Question & answer

How do you recognize fake antivirus warnings and tech-support scams?

The short answer

Real antivirus never blasts full-screen browser warnings with phone numbers, countdown timers, or payment demands. Those popups are the scam: close the browser tab (or the whole browser), never call the number, and run a scan with your real, installed security software.

The "your computer is infected" popup is one of the most profitable scams on the internet, and it works by mimicking exactly the product category meant to protect you.

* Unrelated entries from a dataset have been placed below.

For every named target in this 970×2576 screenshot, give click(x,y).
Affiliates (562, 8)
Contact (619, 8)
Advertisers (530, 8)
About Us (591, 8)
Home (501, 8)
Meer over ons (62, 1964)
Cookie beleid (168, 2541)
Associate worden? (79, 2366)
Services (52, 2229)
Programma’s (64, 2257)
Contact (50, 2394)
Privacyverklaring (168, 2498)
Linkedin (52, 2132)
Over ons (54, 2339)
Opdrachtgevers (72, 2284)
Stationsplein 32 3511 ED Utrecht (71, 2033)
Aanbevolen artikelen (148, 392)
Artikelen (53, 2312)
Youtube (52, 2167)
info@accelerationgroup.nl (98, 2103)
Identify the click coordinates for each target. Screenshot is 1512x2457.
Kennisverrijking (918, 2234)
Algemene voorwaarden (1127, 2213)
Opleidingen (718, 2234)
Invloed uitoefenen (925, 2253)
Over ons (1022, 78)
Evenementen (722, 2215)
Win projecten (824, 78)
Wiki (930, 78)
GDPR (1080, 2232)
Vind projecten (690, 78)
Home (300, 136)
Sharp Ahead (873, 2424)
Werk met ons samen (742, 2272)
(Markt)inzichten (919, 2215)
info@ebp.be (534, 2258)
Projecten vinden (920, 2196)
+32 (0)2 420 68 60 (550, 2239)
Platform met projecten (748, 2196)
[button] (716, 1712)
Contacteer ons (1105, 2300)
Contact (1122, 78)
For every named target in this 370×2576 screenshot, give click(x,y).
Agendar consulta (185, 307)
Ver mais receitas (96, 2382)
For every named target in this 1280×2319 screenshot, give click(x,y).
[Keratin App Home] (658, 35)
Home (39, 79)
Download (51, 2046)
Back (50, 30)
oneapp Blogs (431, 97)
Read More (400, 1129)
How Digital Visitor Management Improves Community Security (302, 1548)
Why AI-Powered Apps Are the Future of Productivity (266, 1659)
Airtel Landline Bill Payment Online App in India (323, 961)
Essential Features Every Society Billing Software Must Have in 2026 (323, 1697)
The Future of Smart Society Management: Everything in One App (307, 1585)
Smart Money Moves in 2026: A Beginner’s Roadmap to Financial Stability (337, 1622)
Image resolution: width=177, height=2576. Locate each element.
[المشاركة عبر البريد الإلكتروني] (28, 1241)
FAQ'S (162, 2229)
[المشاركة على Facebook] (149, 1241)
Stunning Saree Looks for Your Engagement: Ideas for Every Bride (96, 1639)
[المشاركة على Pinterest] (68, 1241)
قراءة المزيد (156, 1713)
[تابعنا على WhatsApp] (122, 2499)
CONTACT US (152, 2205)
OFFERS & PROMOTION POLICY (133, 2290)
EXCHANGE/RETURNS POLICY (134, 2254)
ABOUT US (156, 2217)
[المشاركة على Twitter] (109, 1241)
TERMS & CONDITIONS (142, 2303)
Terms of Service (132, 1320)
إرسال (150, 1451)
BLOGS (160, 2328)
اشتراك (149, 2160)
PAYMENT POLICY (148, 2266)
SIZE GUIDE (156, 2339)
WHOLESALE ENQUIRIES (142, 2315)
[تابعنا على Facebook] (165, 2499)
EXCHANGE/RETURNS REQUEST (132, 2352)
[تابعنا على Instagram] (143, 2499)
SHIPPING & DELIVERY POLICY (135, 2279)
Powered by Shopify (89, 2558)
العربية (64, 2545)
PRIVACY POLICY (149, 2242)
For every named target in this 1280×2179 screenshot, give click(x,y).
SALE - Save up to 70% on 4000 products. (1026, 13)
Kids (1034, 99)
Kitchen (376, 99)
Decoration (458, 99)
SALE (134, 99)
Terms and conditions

The tells are consistent: it appears in your browser (real antivirus alerts come from the app, not a website), it shouts urgency with timers and alarm sounds, it shows a phone number (no legitimate vendor asks you to call from a popup), and it wants remote access or payment in gift cards.

The right response is anticlimactic: close the tab, or if it has hijacked the window, close the browser via Task Manager (Ctrl+Shift+Esc). Do not call, do not click "remove infections", do not install anything it offers. Then, for peace of mind, run a scan with your actual security software; Malwarebytes is excellent at sweeping out the adware that often spawns these pages.

Warn the people around you, because these scams target the less technical: real companies never cold-call about infections, never demand gift cards, and never need remote access to "fix" a home PC out of the blue. One family conversation prevents more damage than any software.